Downloading Artifacts

If you need to download artifacts (e.g., wheels) from a workflow run, you can use the following command:

gh run download $RUN_ID --repo tenstorrent/tt-mlir --name <artifact_name>

This command downloads the specified artifact to the current directory. You can specify a different download location using the --dir <directory> option.

To download multiple artifacts matching a pattern, use the --pattern option instead of --name:

gh run download $RUN_ID --repo tenstorrent/tt-mlir --pattern "tt_*.whl"

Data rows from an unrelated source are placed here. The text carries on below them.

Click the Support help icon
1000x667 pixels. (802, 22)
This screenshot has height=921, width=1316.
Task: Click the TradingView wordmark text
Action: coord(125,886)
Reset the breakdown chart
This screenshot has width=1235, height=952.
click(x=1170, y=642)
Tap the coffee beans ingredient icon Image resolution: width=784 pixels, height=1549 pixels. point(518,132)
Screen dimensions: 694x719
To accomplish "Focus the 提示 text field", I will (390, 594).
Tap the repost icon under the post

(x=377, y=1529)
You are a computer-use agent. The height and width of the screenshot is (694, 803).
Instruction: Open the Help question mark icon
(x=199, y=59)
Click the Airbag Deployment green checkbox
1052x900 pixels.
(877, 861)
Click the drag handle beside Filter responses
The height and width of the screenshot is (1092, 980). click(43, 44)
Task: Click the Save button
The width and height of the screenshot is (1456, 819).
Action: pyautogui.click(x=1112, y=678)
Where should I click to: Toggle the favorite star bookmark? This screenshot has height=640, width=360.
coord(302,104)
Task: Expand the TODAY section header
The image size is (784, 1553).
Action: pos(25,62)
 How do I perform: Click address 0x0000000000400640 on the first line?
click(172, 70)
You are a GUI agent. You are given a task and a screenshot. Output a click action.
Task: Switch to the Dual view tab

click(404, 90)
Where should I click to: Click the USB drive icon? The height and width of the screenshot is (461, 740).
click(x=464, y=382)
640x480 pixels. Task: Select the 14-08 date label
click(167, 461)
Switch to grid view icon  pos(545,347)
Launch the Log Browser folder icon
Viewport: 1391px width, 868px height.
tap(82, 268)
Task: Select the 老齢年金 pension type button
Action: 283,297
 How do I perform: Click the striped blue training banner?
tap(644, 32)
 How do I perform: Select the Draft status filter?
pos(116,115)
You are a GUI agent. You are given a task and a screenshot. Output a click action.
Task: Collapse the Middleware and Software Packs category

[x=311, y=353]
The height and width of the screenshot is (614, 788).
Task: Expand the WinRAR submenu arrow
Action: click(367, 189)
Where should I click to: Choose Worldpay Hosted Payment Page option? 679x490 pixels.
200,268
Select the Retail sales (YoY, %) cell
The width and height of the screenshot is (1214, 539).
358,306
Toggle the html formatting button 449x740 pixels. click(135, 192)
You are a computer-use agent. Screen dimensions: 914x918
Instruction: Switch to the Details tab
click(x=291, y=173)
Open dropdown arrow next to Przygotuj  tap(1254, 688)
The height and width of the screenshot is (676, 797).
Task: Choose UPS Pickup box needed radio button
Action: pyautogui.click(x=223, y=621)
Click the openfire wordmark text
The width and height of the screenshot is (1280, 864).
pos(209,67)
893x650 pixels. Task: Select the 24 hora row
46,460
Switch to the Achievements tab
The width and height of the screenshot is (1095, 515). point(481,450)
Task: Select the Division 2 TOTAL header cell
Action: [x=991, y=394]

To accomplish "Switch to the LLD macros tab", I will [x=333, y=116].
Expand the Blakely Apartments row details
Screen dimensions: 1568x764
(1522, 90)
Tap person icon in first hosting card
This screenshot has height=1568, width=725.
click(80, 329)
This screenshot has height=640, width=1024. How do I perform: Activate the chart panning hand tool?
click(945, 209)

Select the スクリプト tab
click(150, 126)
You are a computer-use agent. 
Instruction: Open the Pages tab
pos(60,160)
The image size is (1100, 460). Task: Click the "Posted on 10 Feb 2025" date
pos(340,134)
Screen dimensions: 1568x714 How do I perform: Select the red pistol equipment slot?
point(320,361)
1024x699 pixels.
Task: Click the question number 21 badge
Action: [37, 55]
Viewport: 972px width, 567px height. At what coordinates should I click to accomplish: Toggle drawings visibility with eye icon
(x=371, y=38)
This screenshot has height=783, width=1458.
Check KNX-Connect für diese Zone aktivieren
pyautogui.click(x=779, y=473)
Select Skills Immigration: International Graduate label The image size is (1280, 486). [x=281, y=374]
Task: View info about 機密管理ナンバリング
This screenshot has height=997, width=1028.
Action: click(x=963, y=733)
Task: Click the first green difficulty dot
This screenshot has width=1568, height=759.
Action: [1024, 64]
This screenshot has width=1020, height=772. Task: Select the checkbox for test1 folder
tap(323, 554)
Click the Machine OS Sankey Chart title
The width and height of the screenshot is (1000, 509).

Note: When using --pattern, artifacts are downloaded into separate subdirectories, even when --dir is specified.

CI Run (under the hood)

Test runs are prepared in the prepare-run job when the input test matrix is transformed into a job test matrix that will be used for test runs. All jobs are grouped based on runs-on and image fields and then split (and balanced) into several runs based on test durations and target total time. This is done to make efficient use of resources because there are many tests that last for just several seconds while preparation can take ~4 minutes. So, tests are run in batches in the Run Test step with clear separation and summary. Lists of tests are displayed at the beginning, and one can search for test <number> (number ranges from 1 to total number of tests) when needing to see test flow and test results for a particular test. Also, it is possible during development to comment out tests in the JSON file of Test Matrix using the # character in a development branch and make test runs much faster, but please do not forget to remove comments when a PR is created or finalized. Test durations are collected after each push to main, and these are automatically used on each subsequent PR, Push, and other runs.